Hegetotheriopsis sulcatus was first described in 2013, based on fossil remains found in the Chubut Province of Argentine Patagonia, in terrains dated from the Early Miocene. Other remains, found in the Cabeza Blanca locality of the Sarmiento Formation and attributed to the same species, are dated from the Late Oligocene. Furthermore, fossils of this genus have also been found in the Agua de la Piedra, Cerro Bandera, and Chichinales Formations of Mendoza, Neuquén, and Río Negro Provinces of Argentina.
Hegetotheriopsis is a member of the family Hegetotheriidae, a group of small-sized Notoungulates, roughly similar to lagomorphs or rodents.
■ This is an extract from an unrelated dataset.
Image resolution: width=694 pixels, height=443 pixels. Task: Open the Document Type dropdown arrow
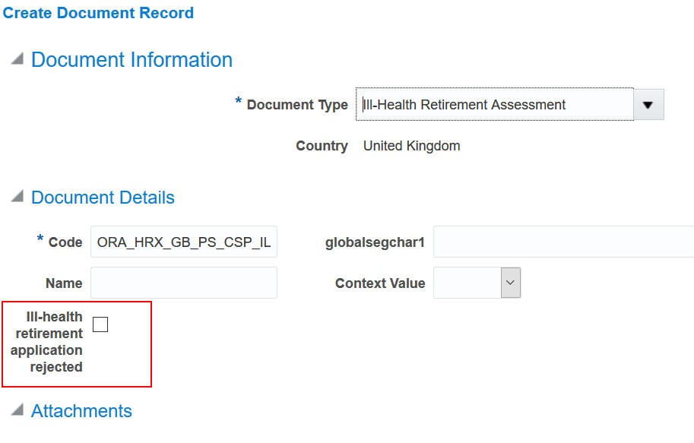tap(648, 105)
The real affinities of the genus are not clear, and the descriptors, Kramarz and Paz, noted some archaic characteristics, excluding it from the two subfamily of hegetotheriids (Hegetotheriinae and Pachyrukhinae) and also found in the family Archaeohyracidae, usually considered ancestral to the family.
Subsequent studies have instead recovered Hegetotheriopsis as a specialized hegetotheriid, attributed to the subfamily Hegetotheriinae.